Records provided:
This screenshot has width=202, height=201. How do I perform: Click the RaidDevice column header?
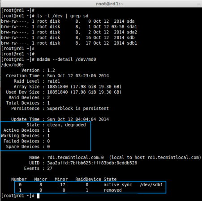[88, 179]

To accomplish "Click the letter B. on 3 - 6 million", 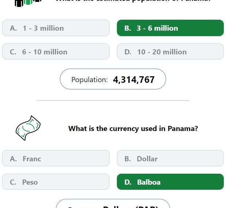I will (x=128, y=28).
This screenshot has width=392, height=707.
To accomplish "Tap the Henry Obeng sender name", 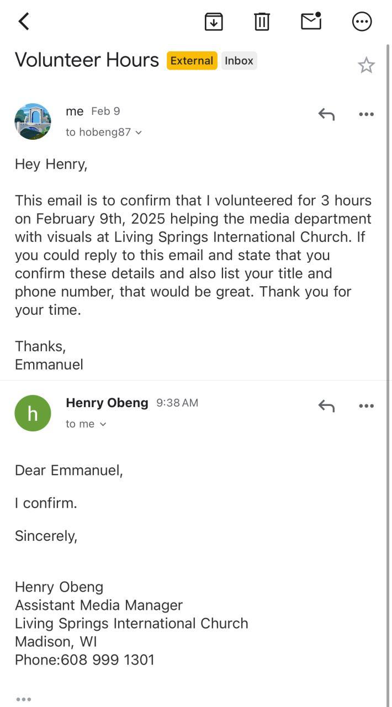I will click(x=107, y=403).
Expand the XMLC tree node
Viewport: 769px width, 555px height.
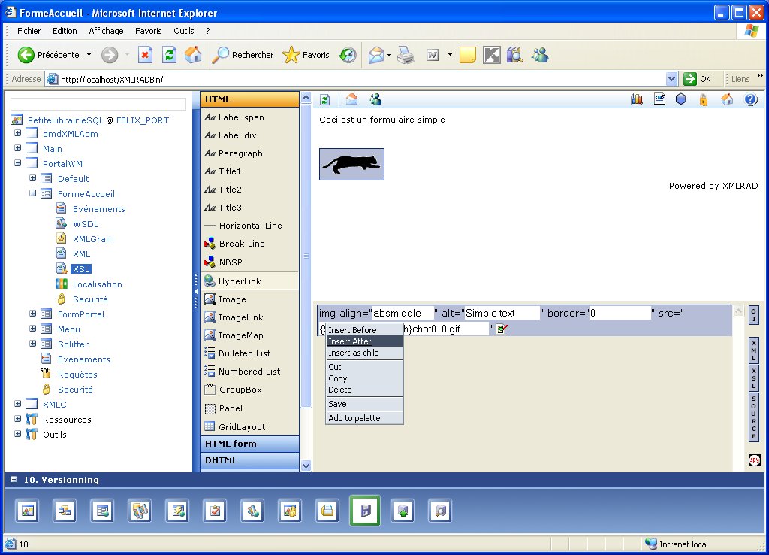point(17,405)
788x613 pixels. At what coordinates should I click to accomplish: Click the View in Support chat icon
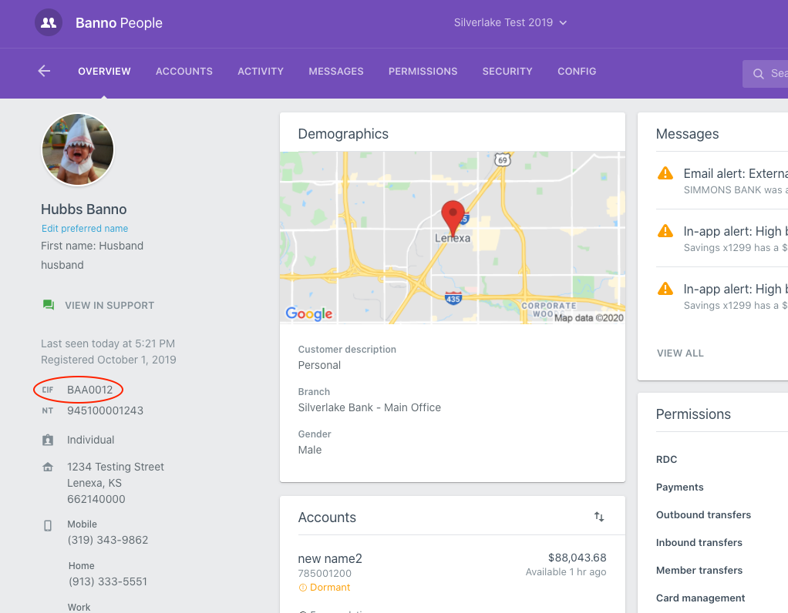pyautogui.click(x=49, y=305)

Task directions: In the answer, the lines from the one containing "Viewport: 769px width, 555px height." to the end of the records above must be written out exactly, both ends included; the pictures must not appear.

Reply:
Viewport: 769px width, 555px height.
point(17,405)
788x613 pixels. At what coordinates should I click to accomplish: Click the View in Support chat icon
pyautogui.click(x=49, y=305)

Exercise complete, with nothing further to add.